Re: fallocate vs ENOSPC

[Date Prev][Date Next][Thread Prev][Thread Next][Date Index][Thread Index]

 



On Mon, Nov 28, 2011 at 09:36:18AM -0500, Theodore Tso wrote:
> 
> On Nov 28, 2011, at 3:55 AM, Pádraig Brady wrote:
> 
> > 
> > You lucidly detailed issues with 1. which I suppose could be somewhat
> > mitigated by not fallocating < say 1MB, though I suppose file systems
> > could be smarter here and not preallocate small chunks (or when
> > otherwise not appropriate).

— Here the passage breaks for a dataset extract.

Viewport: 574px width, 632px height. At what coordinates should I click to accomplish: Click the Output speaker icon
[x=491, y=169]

We can already get ENOSPC from a write()
> > after an fallocate() in certain edge cases, so it would probably make
> > sense to expand those cases.
> 
> I'm curious -- why are you so worried about ENOSPC?
> 
> You need to check the error returns on write(2) anyway (and it's good
> programming practice anyways --- don't forget to check on close because
> some network file systems only push to the network on close, and in
> some cases they might only get quota errors on the close), so I don't see
> why using fallocate() to get an early ENOSPC is so interesting for you.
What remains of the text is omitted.